Section of Otolaryngology - Head and Neck Surgery, Department of Surgery, University of Chicago, Chicago, Illinois, USA.
Head Neck. 2020 Nov;42(11):E30-E34. doi: 10.1002/hed.26371. Epub 2020 Aug 6.
Patients requiring intensive upper airway reconstruction are anatomically restricted in terms of the respiratory support they can receive. While intraoperative extracorporeal membrane oxygenation (ECMO) has been effectively utilized, little has been shown regarding the utility of ECMO for long-term support in these patients.
We demonstrate how a patient with tongue and hypopharyngeal squamous cell carcinoma that necessitated upper airway reconstruction was supported with veno-venous (VV) ECMO due to postoperative respiratory failure and an inability to maintain a stable airway.

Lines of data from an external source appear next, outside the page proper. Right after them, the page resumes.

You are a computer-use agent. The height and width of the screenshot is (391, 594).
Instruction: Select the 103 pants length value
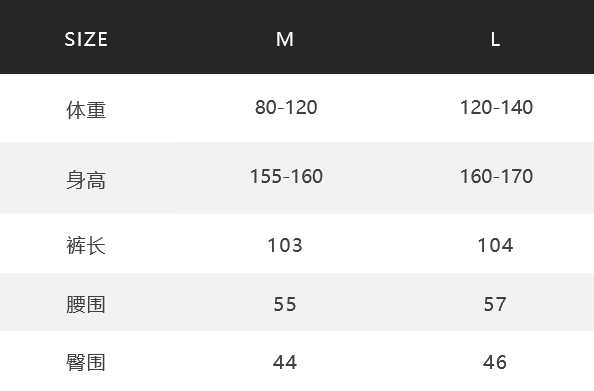285,245
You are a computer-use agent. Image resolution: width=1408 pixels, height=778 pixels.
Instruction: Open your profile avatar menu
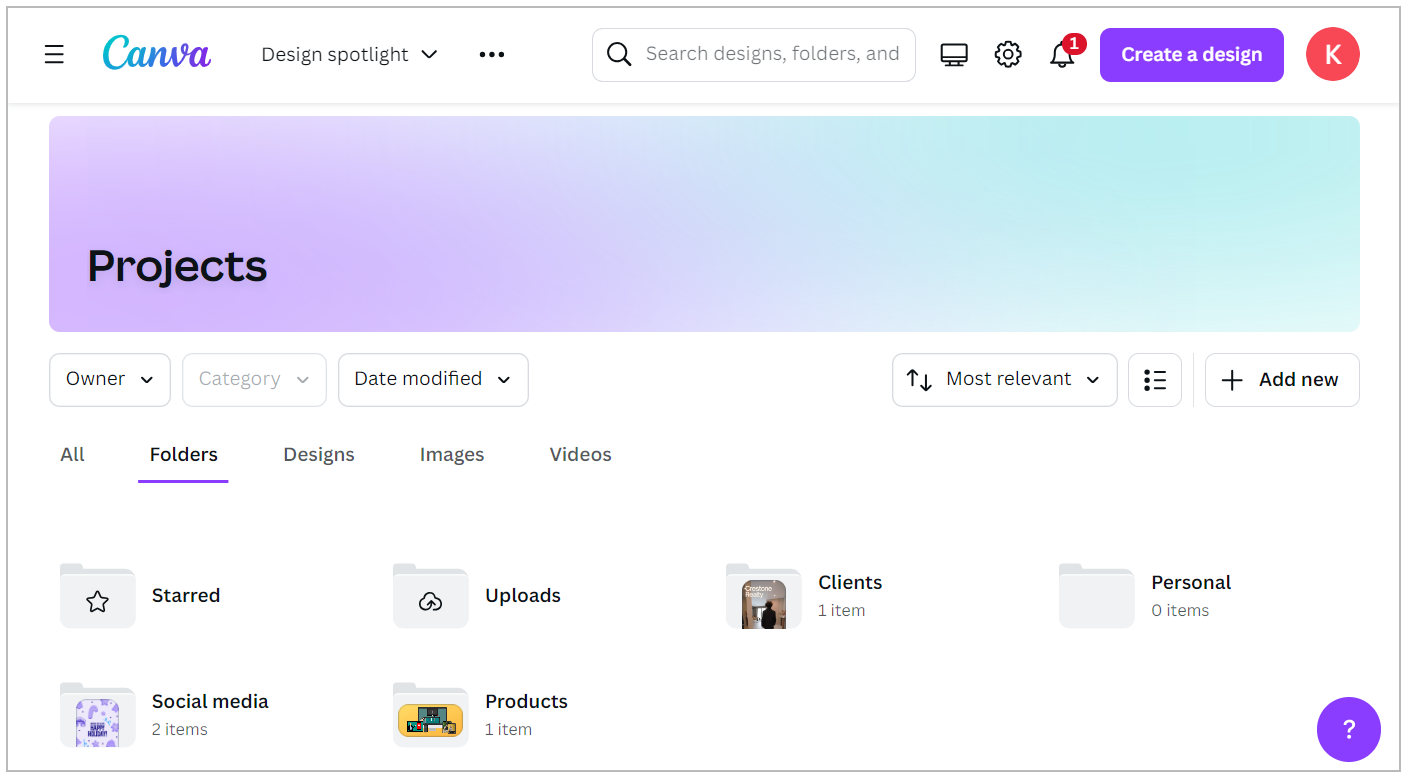1332,54
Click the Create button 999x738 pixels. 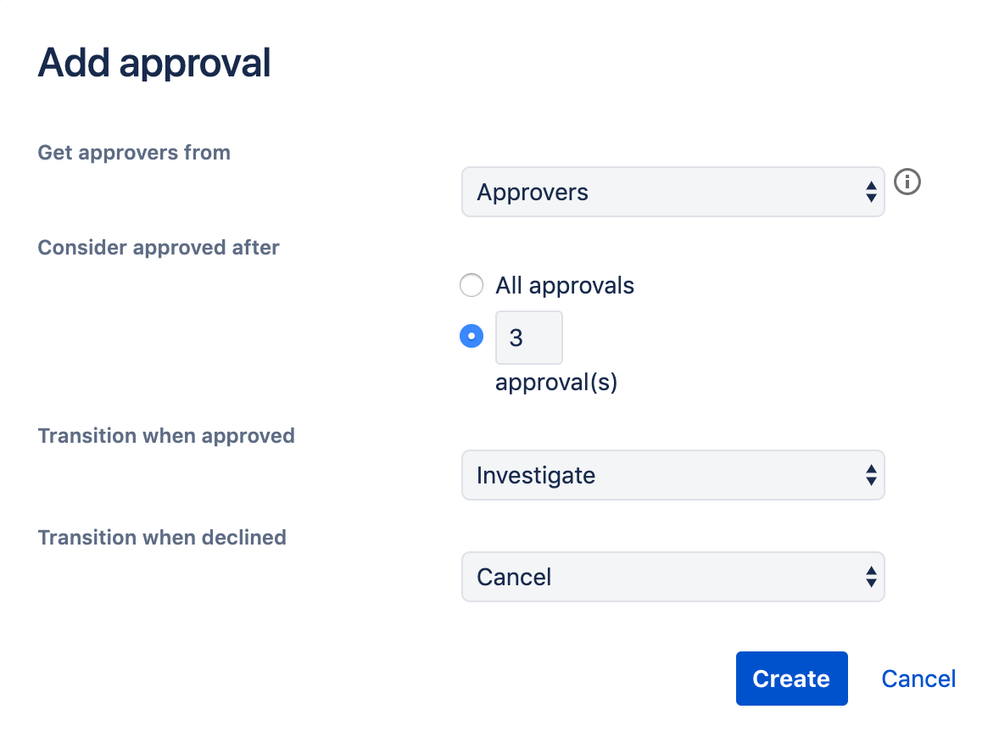click(791, 678)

By initiating VV ECMO, we were able to decrease positive pressure ventilation and FiO , thereby minimizing ventilator-associated trauma and irritation to facilitate wound healing. Over time, ventilatory support was increased in parallel with decreasing ECMO support, allowing discharge to rehabilitation after 74 days of ECMO.
ECMO can effectively support patients with ongoing respiratory requirements following upper airway reconstruction when standard ventilatory techniques are inadequate or not feasible.
需要进行复杂上气道重建的患者在可获得的呼吸支持方面存在解剖学限制。虽然术中体外膜肺氧合(ECMO)已得到有效应用,但关于ECMO在这些患者长期支持中的效用的研究较少。
我们展示了一名患有舌和下咽鳞状细胞癌且需要进行上气道重建的患者,由于术后呼吸衰竭且无法维持稳定气道,如何通过静脉-静脉(VV)ECMO获得支持。
通过启动VV ECMO,我们能够降低正压通气和吸入氧分数(FiO ),从而将呼吸机相关创伤和刺激降至最低,以促进伤口愈合。随着时间的推移,通气支持随着ECMO支持的减少而增加,在ECMO支持74天后允许患者出院接受康复治疗。
当标准通气技术不足或不可行时,ECMO可以有效地支持上气道重建后仍有呼吸需求的患者。